TEXT BLOCK:

=== Section Start ===

Kruskal-Wallis Test — Compare Groups Without Assuming Normality

You have three or more groups and a measurement that is not normally distributed — satisfaction ratings on a 1-5 scale, response times with heavy right skew, or pain levels recorded as ordinal categories. The Kruskal-Wallis test is the non-parametric alternative to ANOVA. It compares groups using ranks instead of means, so it works on skewed data, ordinal scales, and distributions that violate every assumption ANOVA requires. Upload a CSV and find out which groups differ in under 60 seconds.

What Is the Kruskal-Wallis Test?

The Kruskal-Wallis test answers the same fundamental question as ANOVA — are the differences between my groups real, or just noise? — but it does it without assuming your data follows a bell curve. Instead of comparing group means, it ranks every observation from lowest to highest across all groups combined, then checks whether the average ranks differ between groups. If one group consistently ranks higher than the others, the test detects it.

=== Section End ===

RECORD EXTRACTS:
=== Section Start ===

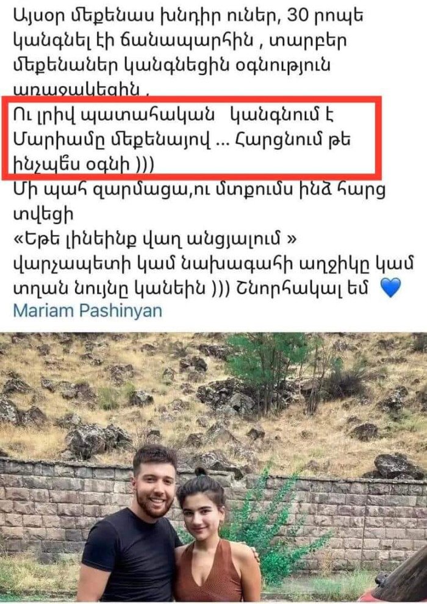Click the text ինչպես օգնի )))

tap(84, 165)
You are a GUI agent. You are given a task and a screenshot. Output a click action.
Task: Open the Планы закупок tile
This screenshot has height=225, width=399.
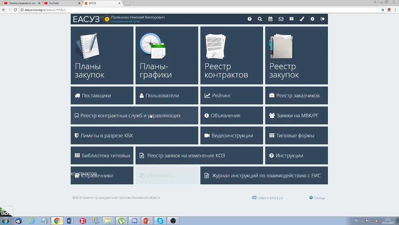click(102, 55)
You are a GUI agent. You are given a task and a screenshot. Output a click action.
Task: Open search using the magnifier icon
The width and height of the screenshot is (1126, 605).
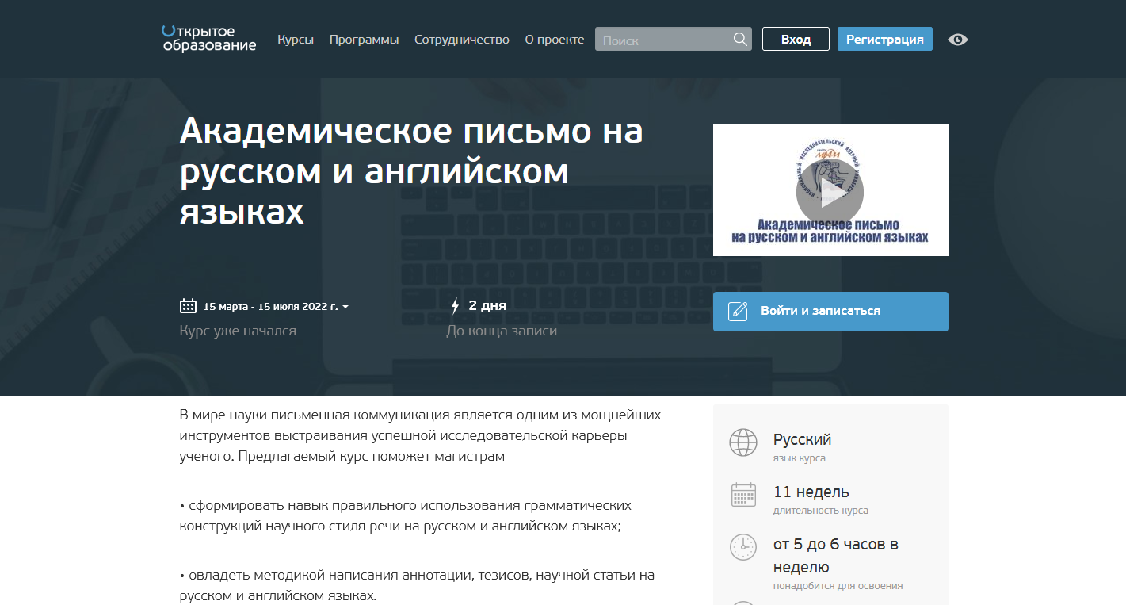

=== Section End ===

WORK REQUEST: According to the Kruskal-Wallis text, why can the test handle skewed data and ordinal scales? Answer in one to three sentences. The rows above are separate material, unrelated to the Kruskal-Wallis text.

OUTPUT: The test compares groups using ranks instead of means, so it does not require the data to follow a bell curve. It ranks every observation from lowest to highest across all groups combined, then checks whether the average ranks differ between groups.